From the Orthodox churches point of view, humans are not sexual creatures in terms of their essential identity. To Eastern Orthodoxy, the relationship which people have with God is reflected in the love for one another; the union of two people in marriage is considered to be a reflection of our ultimate union with God. However, as a result of humanity's rebellion against God (the Fall), humanity has tended to adopt a more animalistic view of sexual activity which is not true to the ultimate transfigurable nature of the human race, having been made in the Divine image and likeness.

The Eastern Orthodox Church does not hold that sex is inherently sinful, but rather condemns seeing sex as something which can be divorced from the loving act between a married couple.  As St. Cesarios said, "copulation and birth of children in accordance with the law is free from any sin and condemnation."

Marriage
One of the Fathers of the Church, John Chrysostom, in elaborating on the words of Paul of Tarsus states that "because man is prone to strong lustful feelings, and because all men are not strong enough to be celibate, the Church allows the temporary union of marriage as an alternative to sin". This is a commentary on 1 Corinthians 7, which states "To the unmarried and the widows I say that it is well for them to remain unmarried as I am. But if they are not practicing self-control, they should marry. For it is better to marry than to be aflame with passion."

To some Orthodox, sex and marriage are both temporary states experienced in this world only. In Heaven all are equal and our relationship is with God (Gospel of Matthew 22:30, Gospel of Mark 12:25, Gospel of Luke 20:35). Other Orthodox regard marriage as being eternal, that the crowns used in the Orthodox marriage ceremony are received (as the rite states) into Heaven and therefore signify an eternal reality. Thus, while sexuality in its physical sense may not be continued in Heaven, the bond between a husband and wife is permanent, and celibacy, while an honourable and holy state if done for the sake of the Kingdom, is not by any means the most common path for all Orthodox Christians.

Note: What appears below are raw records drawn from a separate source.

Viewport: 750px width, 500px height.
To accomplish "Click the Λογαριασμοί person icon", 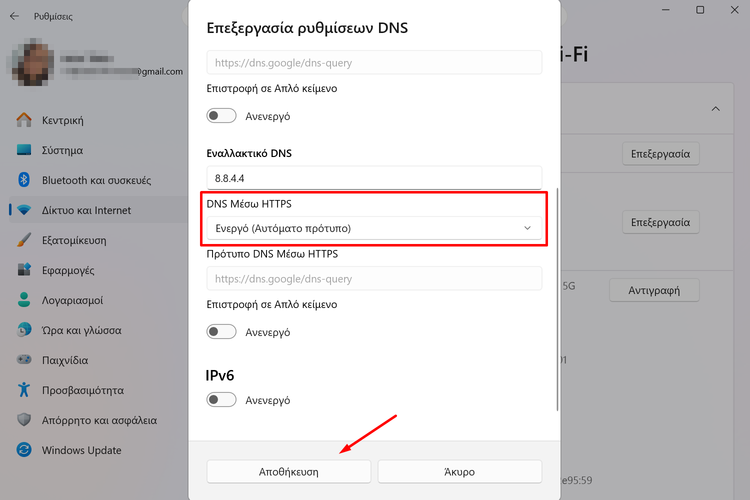I will point(25,300).
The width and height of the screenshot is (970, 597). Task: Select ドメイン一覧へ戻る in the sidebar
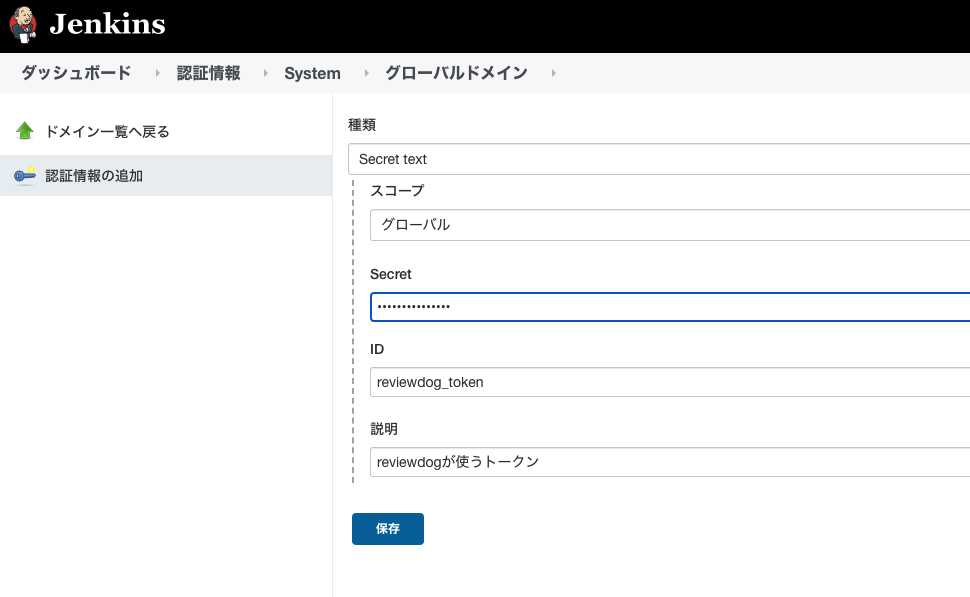point(107,131)
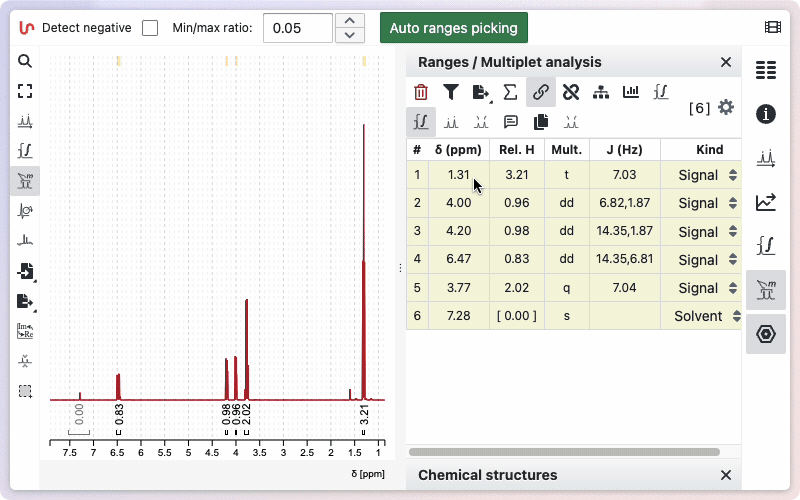This screenshot has width=800, height=500.
Task: Toggle the Detect negative checkbox
Action: pyautogui.click(x=150, y=28)

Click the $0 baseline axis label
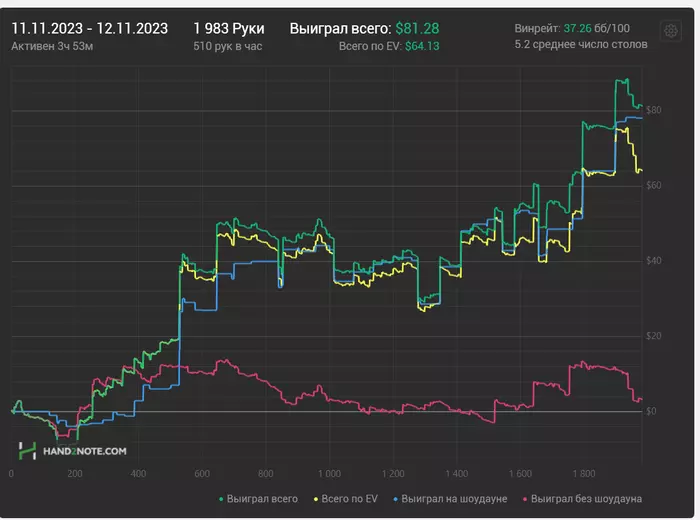pos(650,411)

With virginity, marriage is thus also understood as an ascetical working out of salvation. As the Bible says, the "marriage bed is undefiled" (Hebrews 13:4). As is seen in the sacramental rites themselves, marriage is understood as being forever sanctified by Christ's presence and first miracle at the wedding at Cana in Galilee (Gospel of John 2:1-11).

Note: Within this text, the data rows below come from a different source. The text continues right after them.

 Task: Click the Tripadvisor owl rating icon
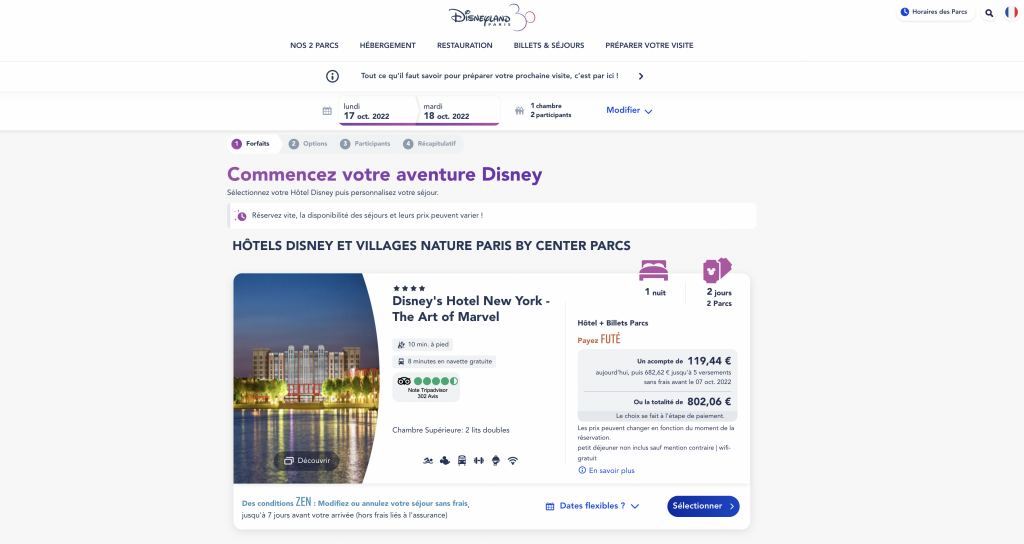pyautogui.click(x=404, y=381)
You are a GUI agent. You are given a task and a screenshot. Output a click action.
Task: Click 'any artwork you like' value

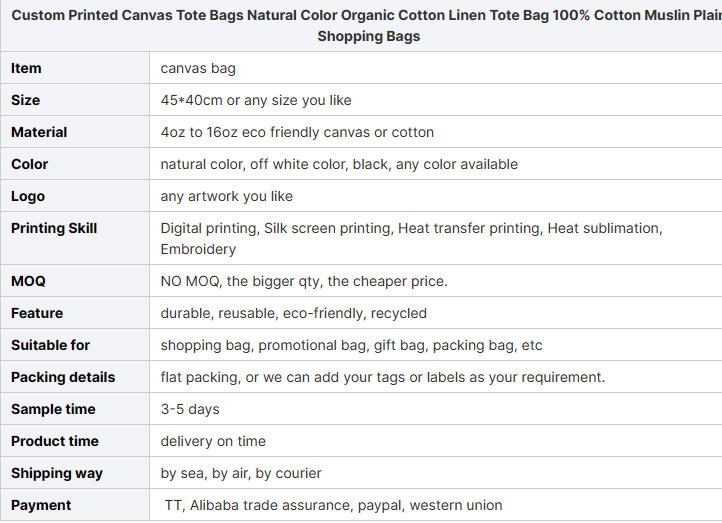pos(227,197)

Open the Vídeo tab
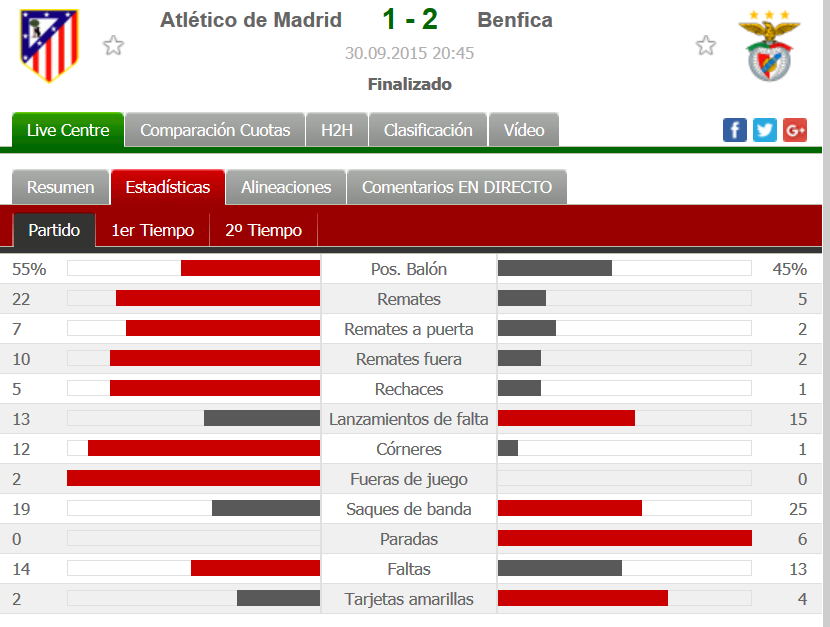[x=524, y=130]
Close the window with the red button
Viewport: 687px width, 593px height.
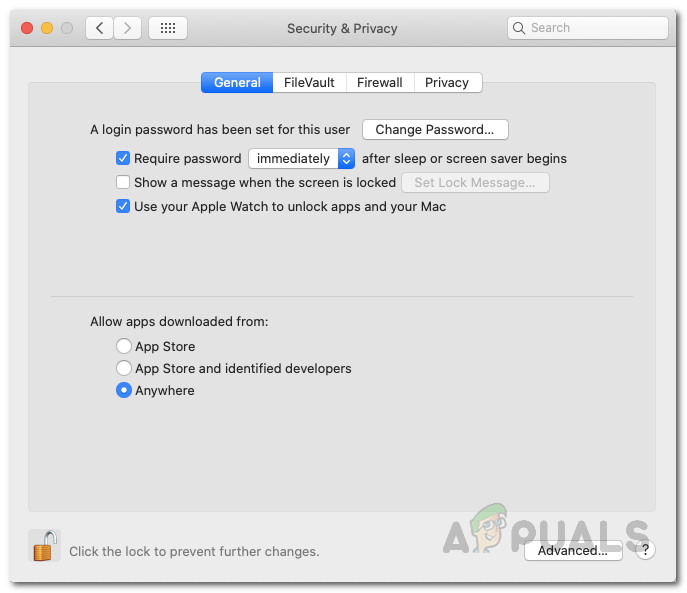[27, 28]
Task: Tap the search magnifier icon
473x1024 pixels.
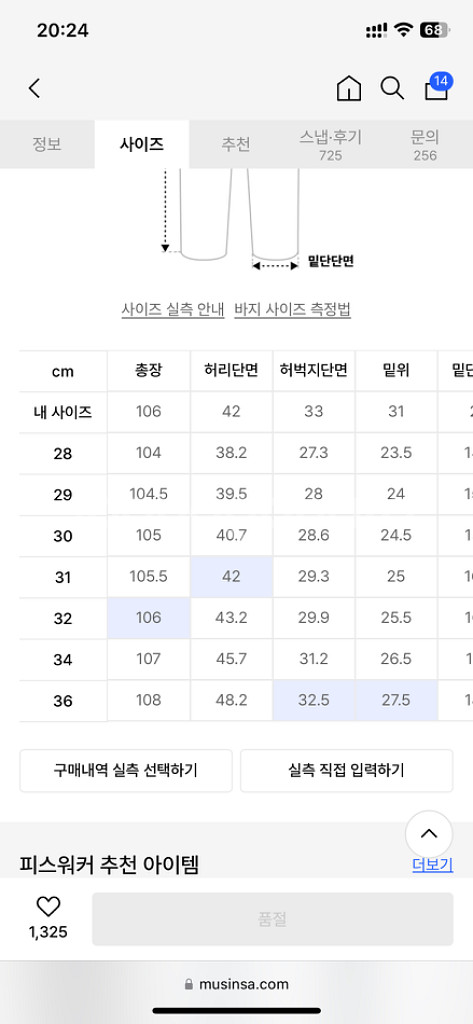Action: (x=393, y=88)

The Orthodox view Christian marriage as a primary image in the New Testament of the union of the Church with Christ. The eschatological fulfillment of all things is in terms of the marriage of the Bride to the Lamb (Revelation 19:7-9), i.e., the Church to Christ. "Thus, marriage is a sacrament—holy, blessed, and everlasting in the sight of God and His Church" (Orthodox Study Bible, p. 448). Or, as Fr. Alciviadis C. Calivas writes:

Orthodox theology has always presented Christian marriage as something absolutely unique, and, indeed eternal. In marriage, human love "is being projected into the Kingdom of God" (John Meyendorff), reflecting the intimate union between Christ and the faithful which St. Paul speaks of (Ephesians 5). Married life is a special vocation which requires the grace of the Holy Spirit; and it is this very grace which is conferred in the Marriage Service.

Fr. John Meyendorff in Byzantine Theology (pp. 196–197) says:
The Byzantine theological, liturgical, and canonical tradition unanimously stresses the absolute uniqueness of Christian marriage, and bases this emphasis upon the teaching of Ephesians 5. As a sacrament, or mysterion, marriage reflects the union between Christ and the Church, between Yahweh and Israel, and as such can be only one—an eternal bond, which death itself does not destroy. In its sacramental nature, marriage transfigures and transcends both fleshly union and contractual legal association: human love is being projected into the eternal Kingdom of God.

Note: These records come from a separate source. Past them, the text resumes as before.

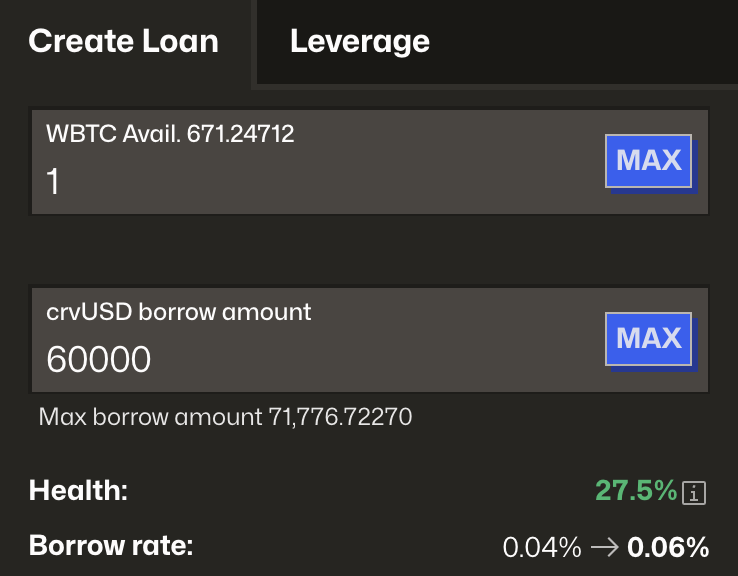Click the arrow between borrow rates
Image resolution: width=738 pixels, height=576 pixels.
click(604, 547)
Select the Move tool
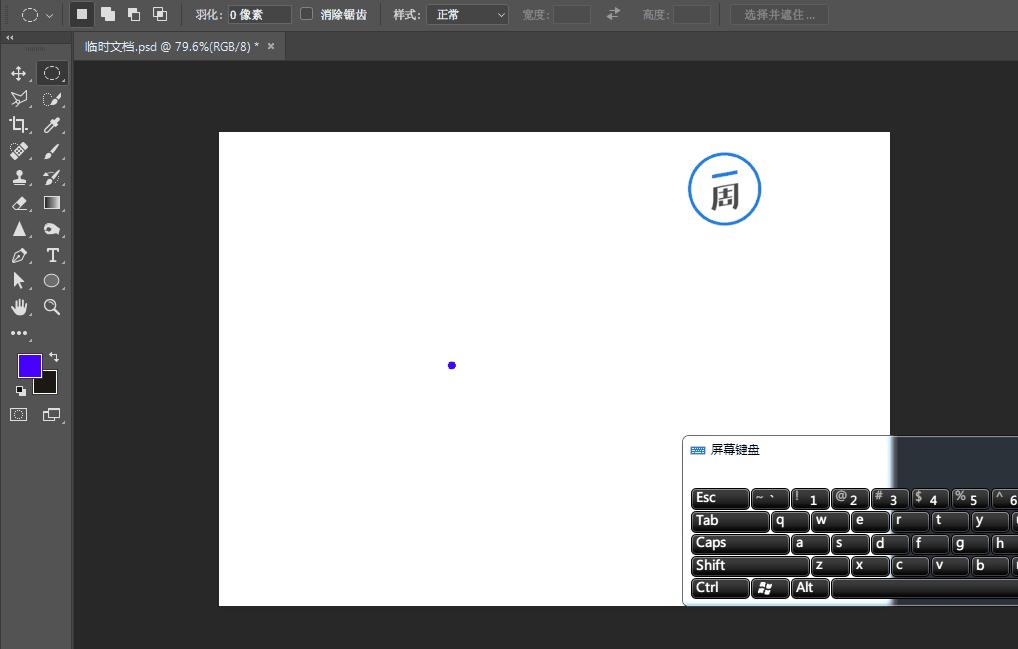 pyautogui.click(x=18, y=73)
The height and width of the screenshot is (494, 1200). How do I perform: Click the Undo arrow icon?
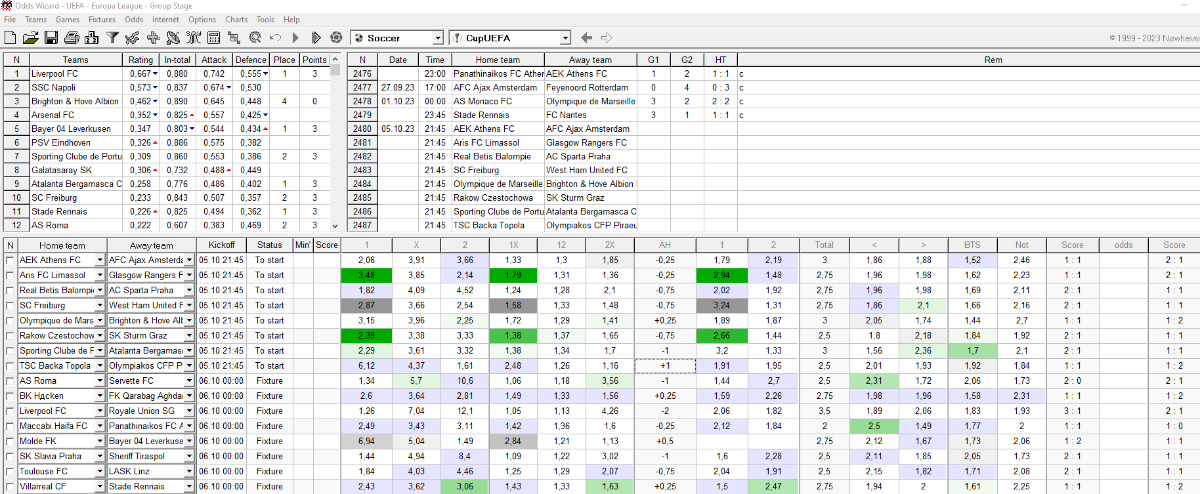pyautogui.click(x=275, y=38)
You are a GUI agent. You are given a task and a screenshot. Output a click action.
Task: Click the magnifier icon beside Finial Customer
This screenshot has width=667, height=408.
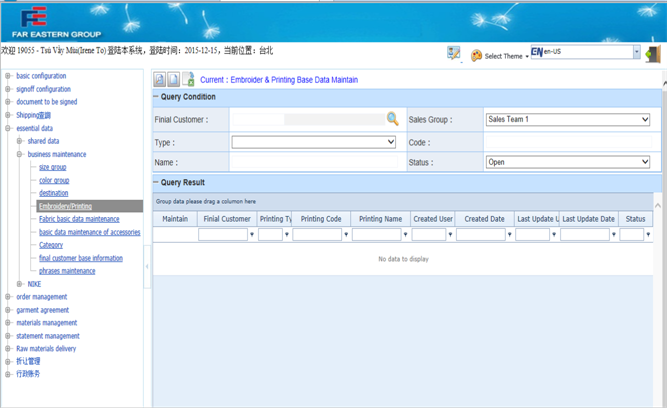pyautogui.click(x=393, y=119)
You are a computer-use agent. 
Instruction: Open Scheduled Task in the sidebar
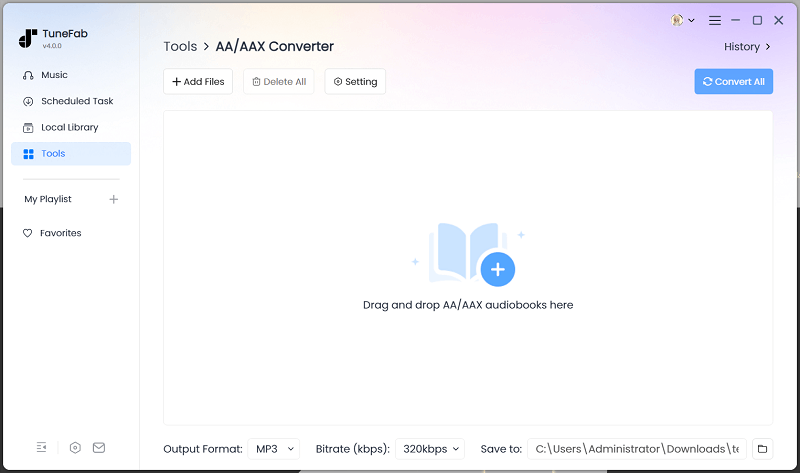pyautogui.click(x=76, y=101)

Only this basic understanding of Christian marriage can explain the fact that until the tenth century no second marriage, whether of those widowed or of those divorced, was blessed in church. Referring to the custom of "crowning" the bridal pair - a feature of the Byzantine rite of marriage—a canon attributed to Nicephorus the Confessor (806-815) specifies: "Those who enter a second marriage are not crowned and are not admitted to receive the most pure mysteries for two years; those who enter a third marriage are excommunicated for five years." This text, which merely repeats the earlier prescriptions of the canons of Basil, presupposes that second and third marriages of those widowed or divorced can be concluded as civil contracts only. Actually, since the marriage blessing was normally given at a Eucharist, where the bridal pair received communion, the required temporary excommunication excluded the Church's participation or blessing in cases when marriage was repeated.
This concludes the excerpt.